Oliver sintió otra vez esa incomoda comezón en su cabeza. Solo que esta vez con más intensidad. Casi pudo escuchar cómo las liendres pasaban de su etapa larvaria a la adultez. El rastrillado de esas alimañas era insoportable. Había probado todos los métodos que tuvo a su alcance para eliminarlos. Pero nada parecía servir. Era como tener una actividad de piojos paranormales en su cabeza.

Lo más frustrante de todo era que comenzaba cuando se ponía nervioso.
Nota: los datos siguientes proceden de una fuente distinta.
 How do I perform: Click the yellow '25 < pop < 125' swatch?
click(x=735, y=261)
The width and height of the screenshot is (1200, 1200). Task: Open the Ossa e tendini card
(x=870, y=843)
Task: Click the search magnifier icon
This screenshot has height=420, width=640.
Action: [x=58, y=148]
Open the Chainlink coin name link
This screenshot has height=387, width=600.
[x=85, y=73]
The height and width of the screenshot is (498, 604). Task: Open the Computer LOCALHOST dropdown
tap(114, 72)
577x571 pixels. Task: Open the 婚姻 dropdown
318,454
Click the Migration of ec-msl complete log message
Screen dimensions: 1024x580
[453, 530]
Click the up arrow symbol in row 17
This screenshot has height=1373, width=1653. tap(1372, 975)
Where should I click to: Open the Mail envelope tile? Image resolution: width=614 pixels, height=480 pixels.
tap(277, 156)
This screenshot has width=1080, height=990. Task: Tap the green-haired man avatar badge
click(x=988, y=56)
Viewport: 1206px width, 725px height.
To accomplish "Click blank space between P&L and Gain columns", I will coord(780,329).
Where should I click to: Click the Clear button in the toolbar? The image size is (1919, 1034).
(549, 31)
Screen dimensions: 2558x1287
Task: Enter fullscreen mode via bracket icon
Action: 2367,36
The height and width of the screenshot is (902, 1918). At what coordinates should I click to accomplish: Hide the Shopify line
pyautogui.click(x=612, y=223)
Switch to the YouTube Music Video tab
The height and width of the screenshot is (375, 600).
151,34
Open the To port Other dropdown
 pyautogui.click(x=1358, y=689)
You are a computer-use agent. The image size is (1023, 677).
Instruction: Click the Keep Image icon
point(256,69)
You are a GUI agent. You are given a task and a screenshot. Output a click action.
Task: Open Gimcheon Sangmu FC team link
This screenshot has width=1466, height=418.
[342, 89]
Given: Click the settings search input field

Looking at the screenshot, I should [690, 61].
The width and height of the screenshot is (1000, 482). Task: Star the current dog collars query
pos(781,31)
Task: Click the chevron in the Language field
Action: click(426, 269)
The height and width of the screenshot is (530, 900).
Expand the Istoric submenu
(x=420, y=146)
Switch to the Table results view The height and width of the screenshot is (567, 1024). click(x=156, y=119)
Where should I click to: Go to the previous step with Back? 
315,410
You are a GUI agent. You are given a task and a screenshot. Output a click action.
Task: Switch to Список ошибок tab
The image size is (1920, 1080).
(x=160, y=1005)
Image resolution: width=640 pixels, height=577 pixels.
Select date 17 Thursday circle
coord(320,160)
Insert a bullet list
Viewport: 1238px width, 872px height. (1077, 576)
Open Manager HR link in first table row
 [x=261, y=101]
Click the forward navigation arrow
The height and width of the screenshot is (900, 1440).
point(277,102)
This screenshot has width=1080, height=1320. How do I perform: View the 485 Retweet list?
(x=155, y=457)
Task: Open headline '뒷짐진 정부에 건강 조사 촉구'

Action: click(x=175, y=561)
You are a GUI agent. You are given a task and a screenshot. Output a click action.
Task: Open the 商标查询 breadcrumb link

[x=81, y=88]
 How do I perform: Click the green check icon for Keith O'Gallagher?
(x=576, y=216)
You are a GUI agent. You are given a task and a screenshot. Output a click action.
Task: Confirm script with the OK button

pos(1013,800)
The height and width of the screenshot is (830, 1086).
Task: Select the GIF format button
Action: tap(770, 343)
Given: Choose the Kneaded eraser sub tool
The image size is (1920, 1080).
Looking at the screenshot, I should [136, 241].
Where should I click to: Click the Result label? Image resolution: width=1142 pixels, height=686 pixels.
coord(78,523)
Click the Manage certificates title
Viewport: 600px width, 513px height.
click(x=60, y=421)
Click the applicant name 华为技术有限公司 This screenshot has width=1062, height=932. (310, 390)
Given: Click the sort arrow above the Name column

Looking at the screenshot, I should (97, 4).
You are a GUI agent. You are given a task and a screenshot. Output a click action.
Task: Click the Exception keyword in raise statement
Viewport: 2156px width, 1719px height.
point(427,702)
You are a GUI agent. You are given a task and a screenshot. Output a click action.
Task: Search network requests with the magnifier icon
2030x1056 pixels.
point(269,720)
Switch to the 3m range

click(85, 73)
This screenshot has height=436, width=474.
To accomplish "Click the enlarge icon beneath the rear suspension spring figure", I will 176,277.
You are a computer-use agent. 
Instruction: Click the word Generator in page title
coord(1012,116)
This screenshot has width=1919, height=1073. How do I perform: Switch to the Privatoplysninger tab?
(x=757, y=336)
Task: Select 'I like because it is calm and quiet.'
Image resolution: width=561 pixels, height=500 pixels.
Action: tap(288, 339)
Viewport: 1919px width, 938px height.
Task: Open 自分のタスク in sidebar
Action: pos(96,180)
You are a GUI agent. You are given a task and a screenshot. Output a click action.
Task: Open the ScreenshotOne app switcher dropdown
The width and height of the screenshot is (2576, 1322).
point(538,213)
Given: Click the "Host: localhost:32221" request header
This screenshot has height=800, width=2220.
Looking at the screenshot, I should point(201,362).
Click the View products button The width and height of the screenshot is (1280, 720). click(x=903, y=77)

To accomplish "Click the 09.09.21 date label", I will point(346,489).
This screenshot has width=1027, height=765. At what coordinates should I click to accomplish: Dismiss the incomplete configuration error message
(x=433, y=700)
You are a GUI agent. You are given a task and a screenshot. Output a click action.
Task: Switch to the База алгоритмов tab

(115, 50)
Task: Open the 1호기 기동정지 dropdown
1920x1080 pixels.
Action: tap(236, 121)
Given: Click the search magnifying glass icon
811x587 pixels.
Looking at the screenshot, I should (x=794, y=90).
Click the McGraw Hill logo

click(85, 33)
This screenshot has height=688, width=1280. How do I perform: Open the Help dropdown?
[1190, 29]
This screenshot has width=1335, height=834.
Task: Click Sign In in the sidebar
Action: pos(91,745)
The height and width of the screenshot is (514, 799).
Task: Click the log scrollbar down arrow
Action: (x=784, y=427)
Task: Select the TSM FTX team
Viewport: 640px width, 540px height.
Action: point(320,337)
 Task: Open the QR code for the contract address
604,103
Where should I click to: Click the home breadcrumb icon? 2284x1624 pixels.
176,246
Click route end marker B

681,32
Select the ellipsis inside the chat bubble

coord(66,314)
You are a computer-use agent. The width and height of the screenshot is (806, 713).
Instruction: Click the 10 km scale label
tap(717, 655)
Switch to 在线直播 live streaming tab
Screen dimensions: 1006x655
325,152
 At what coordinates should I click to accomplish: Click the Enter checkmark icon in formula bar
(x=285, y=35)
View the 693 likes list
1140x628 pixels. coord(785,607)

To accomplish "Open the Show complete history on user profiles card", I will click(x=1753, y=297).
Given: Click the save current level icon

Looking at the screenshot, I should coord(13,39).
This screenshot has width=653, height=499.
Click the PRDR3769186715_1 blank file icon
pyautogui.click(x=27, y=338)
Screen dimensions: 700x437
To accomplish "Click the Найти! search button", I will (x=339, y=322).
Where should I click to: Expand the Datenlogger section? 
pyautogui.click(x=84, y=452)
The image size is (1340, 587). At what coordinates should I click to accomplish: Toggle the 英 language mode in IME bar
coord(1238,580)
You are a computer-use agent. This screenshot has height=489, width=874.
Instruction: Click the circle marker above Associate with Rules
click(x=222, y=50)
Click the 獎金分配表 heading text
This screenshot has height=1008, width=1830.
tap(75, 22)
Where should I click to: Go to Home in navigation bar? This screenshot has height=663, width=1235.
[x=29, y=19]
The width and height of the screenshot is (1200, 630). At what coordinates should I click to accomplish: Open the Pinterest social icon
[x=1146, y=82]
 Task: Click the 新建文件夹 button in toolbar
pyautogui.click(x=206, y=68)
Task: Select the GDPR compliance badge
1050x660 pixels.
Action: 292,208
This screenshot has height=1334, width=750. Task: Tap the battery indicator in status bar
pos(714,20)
Primero una comezón en la nunca, que luego se expandía hasta su cráneo, y de allí se distribuía al resto de su cuerpo; los hombros, la palma de las manos, las piernas. En ese instante estuvo a punto de comenzar a rascarse rabiosamente como solía hacer. Cuando la revelación de una idea lo paralizó por completo. Se le puso la carne de gallina, y un frío recorrió toda su espalda.

> ¿Serán “Ellos” quienes crean en mí esta insoportable comezón para poder tener a partir de allí algún tipo de control sobre mi mente? O peor aún, ¿podrán escuchar y sentir todo lo que yo pienso y siento? <

>La respuesta es muy simple< se respondió a sí mismo.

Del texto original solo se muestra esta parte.